Soviet intelligence officer (1885-1925)

Solomon Grigorevich Mogilevsky (Соломо́н Григо́рьевич Могиле́вский; 1885 – March 22, 1925) headed the Soviet foreign intelligence service, the INO of the GPU, from 1921 until May 1922. He was then sent to head the GPU in the South Caucasus region, where he was involved in the suppression of the 1924 August Uprising in the Georgian SSR. He died in a plane crash near Tiflis (Tbilisi) in unclear circumstances.

== Biography ==
Mogilevsky was born to Jewish parents in Pavlograd. In 1903 he joined the RSDRP and was arrested in 1904. In 1906 he left Russia for Switzerland where he met Vladimir Lenin, who recommended him to be admitted into Bolshevik section of the party. At the outbreak of World War I he returned to Russia and was a soldier on the front. Mogilevsky participated in the 1917 October Revolution. During the Russian Civil War he was appointed to various positions in the GPU. Since May 1922 Mogilevsky headed the Caucausian GPU and was responsible for intelligence in Iran and Turkey. He participated in the quelling of the August Uprising in the Georgian SSR. Mogilevsky was decorated with the Order of the Red Banner in 1924 for his outstanding activities in the suppression of the uprising.

== Death ==

Mogilevsky died in a plane crash in 1925 headed to a conference in Sukhumi. The plane, which also carried two other high-ranking Soviet security officials (Georgi Atarbekov and Aleksandr Myasnikyan), blew up in mid-air not far from Tiflis. The cause of the crash was never determined, despite the fact that three separate commissions later investigated the incident.

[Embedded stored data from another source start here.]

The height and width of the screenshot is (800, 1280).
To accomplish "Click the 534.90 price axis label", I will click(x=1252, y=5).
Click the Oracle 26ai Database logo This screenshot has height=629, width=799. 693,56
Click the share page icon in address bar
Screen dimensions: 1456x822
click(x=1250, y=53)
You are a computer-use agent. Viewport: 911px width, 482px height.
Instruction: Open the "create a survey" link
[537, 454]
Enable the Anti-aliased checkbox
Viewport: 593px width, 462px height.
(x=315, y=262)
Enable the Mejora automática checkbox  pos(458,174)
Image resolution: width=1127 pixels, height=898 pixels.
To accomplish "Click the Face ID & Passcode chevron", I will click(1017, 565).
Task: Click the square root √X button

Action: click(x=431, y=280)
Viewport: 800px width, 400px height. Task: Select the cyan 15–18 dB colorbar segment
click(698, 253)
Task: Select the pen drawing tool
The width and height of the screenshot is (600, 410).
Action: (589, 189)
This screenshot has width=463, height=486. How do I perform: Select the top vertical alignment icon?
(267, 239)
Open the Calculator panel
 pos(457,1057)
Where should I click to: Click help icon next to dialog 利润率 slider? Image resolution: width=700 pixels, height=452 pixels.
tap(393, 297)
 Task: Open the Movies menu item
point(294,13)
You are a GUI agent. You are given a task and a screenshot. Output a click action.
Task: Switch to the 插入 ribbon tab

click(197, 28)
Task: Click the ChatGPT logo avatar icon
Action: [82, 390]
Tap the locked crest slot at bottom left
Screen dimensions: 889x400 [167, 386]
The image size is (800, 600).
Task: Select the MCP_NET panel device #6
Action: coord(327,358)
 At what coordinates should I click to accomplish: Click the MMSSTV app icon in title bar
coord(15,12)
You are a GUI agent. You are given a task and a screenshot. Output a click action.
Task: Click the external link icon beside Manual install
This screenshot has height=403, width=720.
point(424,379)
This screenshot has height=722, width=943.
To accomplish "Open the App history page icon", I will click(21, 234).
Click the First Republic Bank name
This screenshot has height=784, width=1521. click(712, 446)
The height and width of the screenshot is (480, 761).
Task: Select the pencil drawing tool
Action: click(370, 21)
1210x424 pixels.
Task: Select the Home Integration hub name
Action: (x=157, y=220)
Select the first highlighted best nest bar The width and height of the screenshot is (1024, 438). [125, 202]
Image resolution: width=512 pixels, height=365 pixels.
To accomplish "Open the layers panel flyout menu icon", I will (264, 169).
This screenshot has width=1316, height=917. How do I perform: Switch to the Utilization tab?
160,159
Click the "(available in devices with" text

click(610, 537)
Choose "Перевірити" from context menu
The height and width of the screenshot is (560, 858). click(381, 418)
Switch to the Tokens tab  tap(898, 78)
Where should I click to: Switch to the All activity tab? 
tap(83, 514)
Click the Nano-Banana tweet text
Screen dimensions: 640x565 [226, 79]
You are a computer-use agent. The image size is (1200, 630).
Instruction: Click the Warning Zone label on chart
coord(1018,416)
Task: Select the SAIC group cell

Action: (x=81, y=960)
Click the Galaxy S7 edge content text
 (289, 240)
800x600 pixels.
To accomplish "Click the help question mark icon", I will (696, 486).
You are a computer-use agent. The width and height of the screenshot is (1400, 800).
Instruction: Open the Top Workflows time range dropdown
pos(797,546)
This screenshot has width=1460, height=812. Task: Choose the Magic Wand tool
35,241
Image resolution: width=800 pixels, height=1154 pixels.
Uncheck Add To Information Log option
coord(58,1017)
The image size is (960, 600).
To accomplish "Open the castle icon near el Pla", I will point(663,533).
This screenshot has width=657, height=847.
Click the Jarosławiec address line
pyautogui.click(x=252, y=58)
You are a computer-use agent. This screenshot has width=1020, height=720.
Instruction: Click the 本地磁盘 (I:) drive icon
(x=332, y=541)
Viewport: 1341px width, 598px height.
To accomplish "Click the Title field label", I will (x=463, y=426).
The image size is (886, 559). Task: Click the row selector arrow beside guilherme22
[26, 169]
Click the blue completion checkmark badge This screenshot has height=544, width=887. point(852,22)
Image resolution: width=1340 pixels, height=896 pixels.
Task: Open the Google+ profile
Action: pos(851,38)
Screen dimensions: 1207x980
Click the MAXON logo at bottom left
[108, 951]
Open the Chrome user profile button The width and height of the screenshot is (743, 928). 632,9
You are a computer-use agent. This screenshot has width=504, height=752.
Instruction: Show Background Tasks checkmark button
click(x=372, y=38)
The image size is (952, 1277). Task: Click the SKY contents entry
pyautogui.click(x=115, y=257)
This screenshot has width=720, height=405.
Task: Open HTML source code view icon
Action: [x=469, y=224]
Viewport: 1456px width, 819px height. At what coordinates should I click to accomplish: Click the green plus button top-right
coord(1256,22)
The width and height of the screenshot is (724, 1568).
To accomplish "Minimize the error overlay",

There has always been a strong suspicion that the young Georgian airman Ambako Sagaradze, who was piloting the plane, crashed deliberately, killing himself and his passengers. Another version linked Joseph Stalin and Lavrentiy Beria with Mogilevsky's death. Some alleged Beria arranged the catastrophe on Stalin's behalf. Others suspected Beria had his own motives for doing so and wanted to get rid of Mogilevsky in order to secure a succession to his post.